Short task =>
Can you rewrite the stretch of the motherhood passage below from "After almost five" through "than any adults.", updating it so that "cashier" becomes "stocker"?

BEGIN Passage to read

After almost five years, I still chafe over certain aspects of motherhood. At times, I become embarrass that I’m a stay-at-home mom with a college degree, but with three little ones five and under, I think it’s understandable (though I’ impressed with all you working moms). Besides it was more embarrassing to say, “Hi, I’m Fae; I graduated cum laude and work at Home Depot as a cashier.” Sometimes I get annoyed with The Husband sleeping in, but I usually have a lot of fun with the boys in the morning. Usually. Besides I rock on a few hours asleep (though I’m learning some interesting things about sleep deprivation). Then there’s the house cleaning. Now that I have children, I feel the need to have a cleaner house because they do eat off the floor . . . with their mouths. But the boys mess t up more and faster than any adults.
But I chafe over schedules the most. I HATE schedules. It’s the right-brain, B-personality of me that loves moving at the seat of my pants, doing things as needed, when I want. Schedules chafe me like uniforms, cubicles, and plaid.
Without schedules, hardly anything gets done, and I become a screaming, raving, stressed-out lunatic. Tooth brushing is a hit or miss (for the boys). Toys are strewed across the floor of our tiny house. We run late. I run out of time to go on errands. I develop a tic. Ok, I don’t, but I might.

END Passage to read
BEGIN Source data

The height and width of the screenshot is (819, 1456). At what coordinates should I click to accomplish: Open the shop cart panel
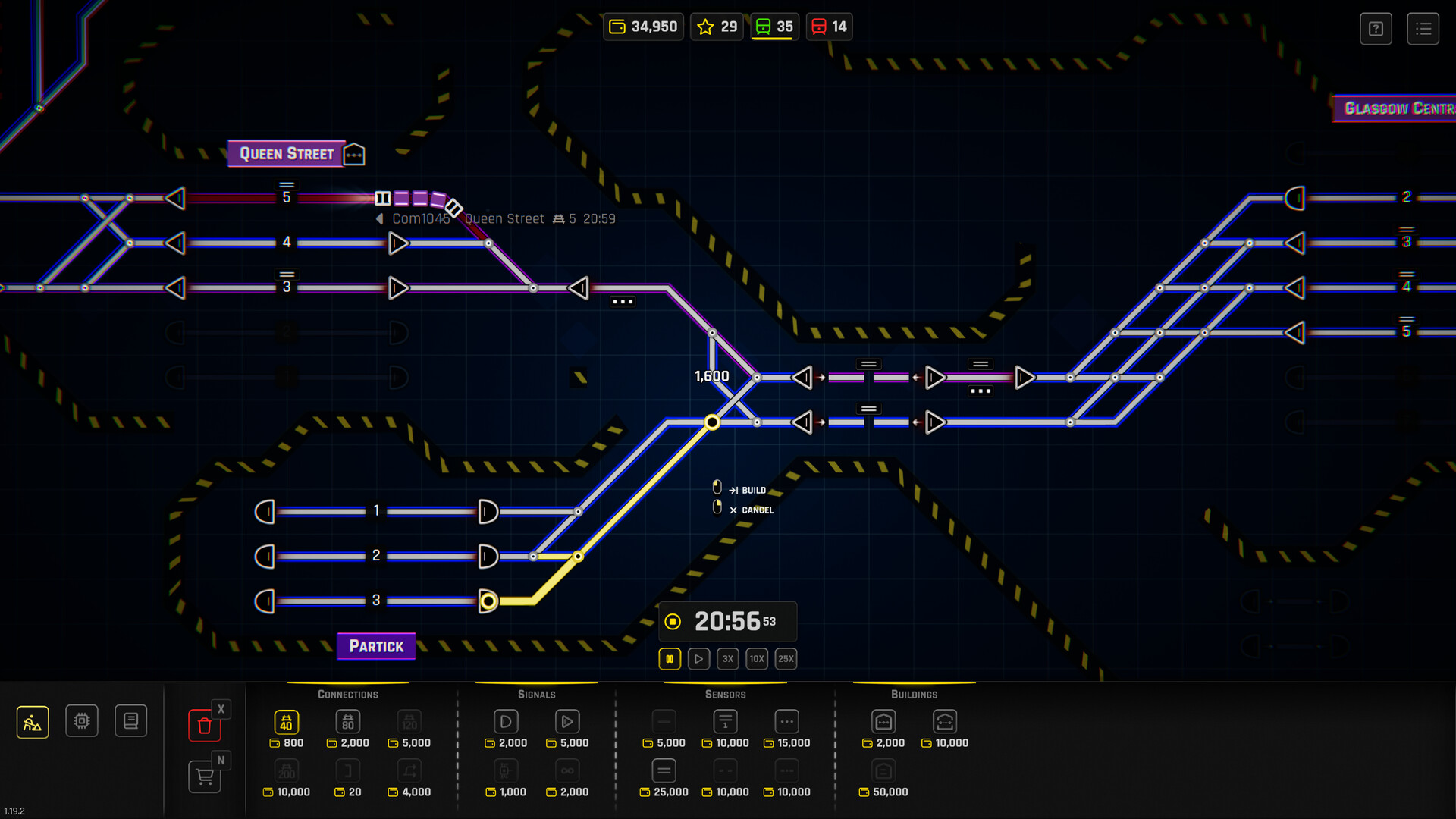(x=204, y=777)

END Source data

Output of the task =>
After almost five years, I still chafe over certain aspects of motherhood. At times, I become embarrass that I’m a stay-at-home mom with a college degree, but with three little ones five and under, I think it’s understandable (though I’ impressed with all you working moms). Besides it was more embarrassing to say, “Hi, I’m Fae; I graduated cum laude and work at Home Depot as a stocker.” Sometimes I get annoyed with The Husband sleeping in, but I usually have a lot of fun with the boys in the morning. Usually. Besides I rock on a few hours asleep (though I’m learning some interesting things about sleep deprivation). Then there’s the house cleaning. Now that I have children, I feel the need to have a cleaner house because they do eat off the floor . . . with their mouths. But the boys mess t up more and faster than any adults.